If we have achieved our dreams we look at what values we might have neglected
in their pursuit. Was it worth it? Either way we're probably disillusioned.
A period of reassessment and realignment usually takes place, including
recognition and re-balancing of key polarities , such as:
Immortality
vs. Mortality - While young people know better intellectually, emotionally
they seem to feel they are immortal. In mid-life we start to realize it
may be half over and we want to make the best of what remains. This typically
requires some revision of priorities and values - perhaps less emphasis
on values already achieved and more emphasis on those we have neglected.
Constructive
vs. Destructive - Up to mid-life, most of us fool ourselves that our
behavior has been constructive while we had to deal with others' destructive
behavior. In mid-life we get the uncomfortable insight that we have also
engaged in our share of destructive as well as constructive behavior. This
insight is painful but essential if we want to continue growing intellectually
and spiritually.
Nurturing
vs. Aggressive - Whether we have focused on aggressive (e.g., fast
track corporate careers) or nurturing (e.g., teaching, social work, or homemaking)
behavior to date, in mid-life we often want to re-balance. Some aggressive
corporate people want to spend more time nurturing with their families or
in socially oriented work, and some who have been in more service-oriented
nurturing careers want to pursue something more aggressive or financially
rewarding.
The experts stress that acknowledging the turmoil, experiencing the pain, and facing and resolving the polarities is essential for continued growth and satisfaction. Refusing to acknowledge or experience mid-life anxieties and questions - or at some unconscious level trying to go back and be twenty again is usually a sure way to get stuck and disgruntled in a way station.
Stage
5. Leaving a Legacy (Approximately 49-65)
The period after completion of the mid-life transition can be one of the
most productive of all stages. We are usually at the peak of our mature
abilities here. If the issues of the mid-life transition have been acknowledged
and addressed we can make our greatest possible contributions to others
and society. Here we can be less driven, less ego-centered, less compelled
to compete with and impress others. Instead we can focus on what really
matters to us, on developing younger people, on community with others, on
leaving some personal legacy that really makes things better for people
(whether it's recognized as our personal legacy or not), and on accomplishing
values that our maturity and greater spirituality tell us have the most
true meaning in the overall scheme of life.
Stage
6. Spiritual Denouement (Approximately 66 and Beyond)

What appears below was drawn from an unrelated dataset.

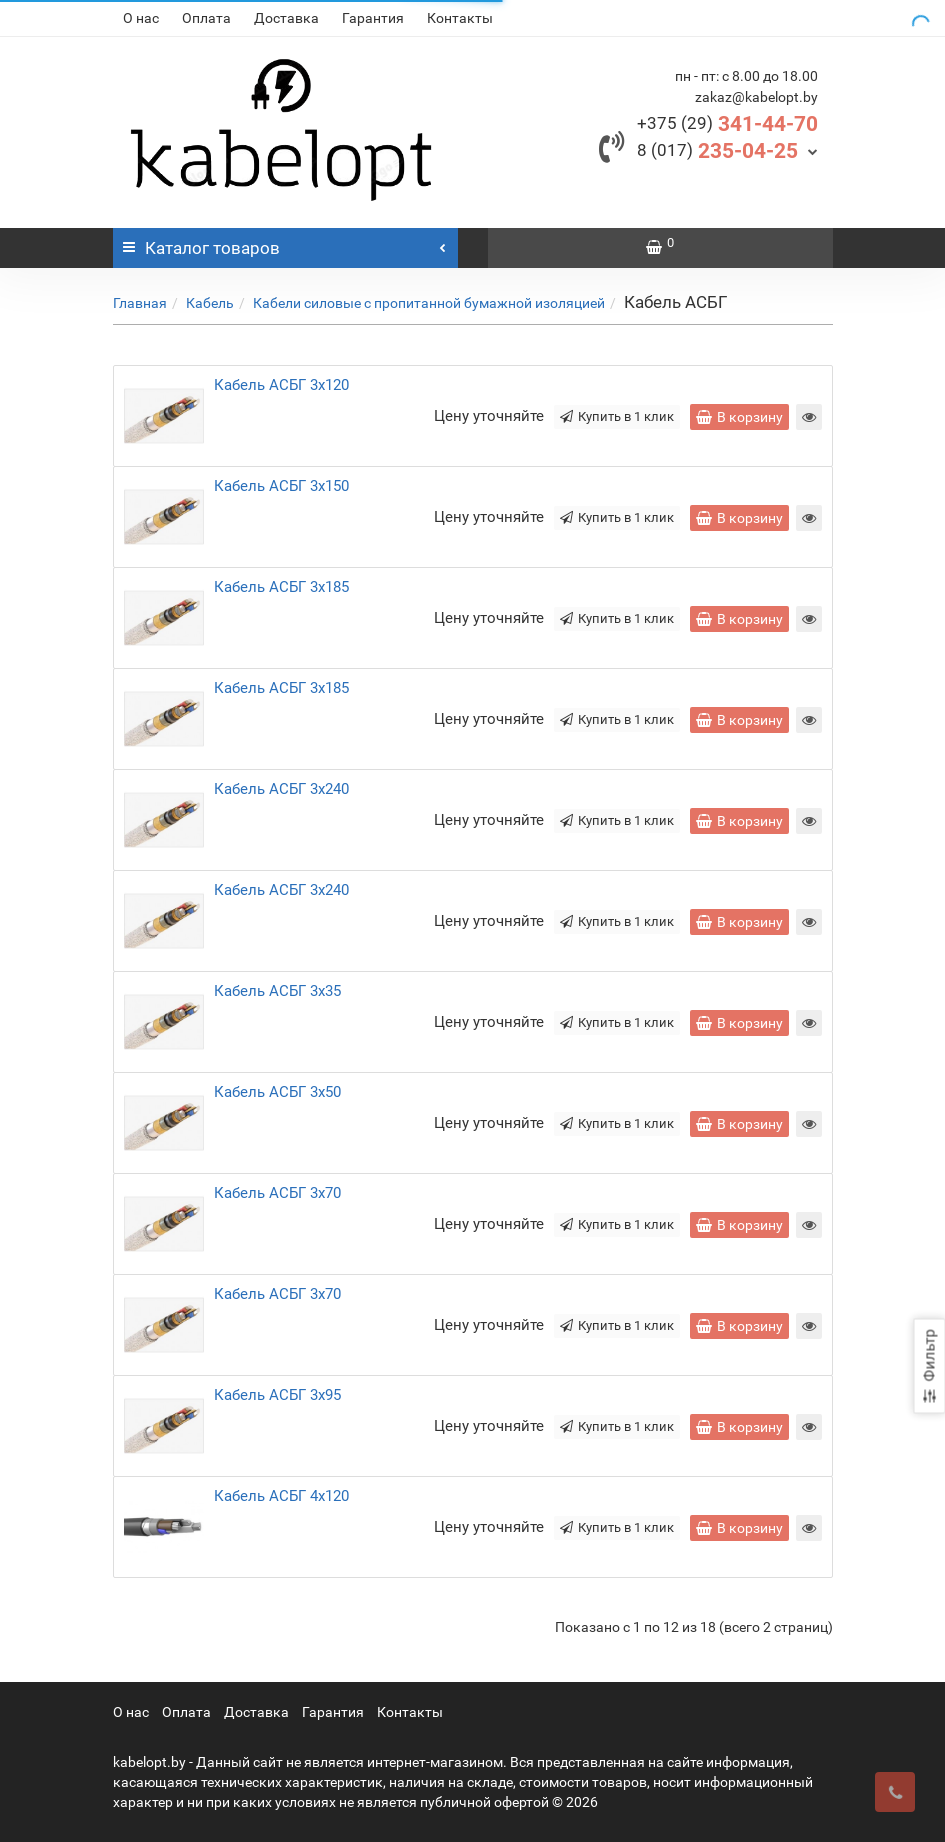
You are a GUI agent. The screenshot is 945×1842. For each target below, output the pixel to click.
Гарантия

This is the stage of tying things up, of completing the design of what we
want to become, of finalizing our growth and assessing/fine-tuning the persons
we have made of ourselves. This stage can go on for many years. It can be
hopeful or cynical depending on how realistically, humbly, and effectively
we have resolved (or now finally resolve) the issues faced in earlier stages.
We may move into this stage sooner or later depending on how rapidly we
have developed in earlier stages - how much we have moved beyond our narrow
selves. Here we come to grips with the ultimate limitations of life, ourselves
and mortality. We can look hopefully and unflinchingly at the ultimate meaning
of our life and the life of others in the larger context. We do the best
we can to pass whatever wisdom we have gained on to others. We accept others
for what they are, seeing them as growing like we are and part of humankind's
diversity. Our sense of community continually expands as we prepare for
survival of the spirit beyond our mortality.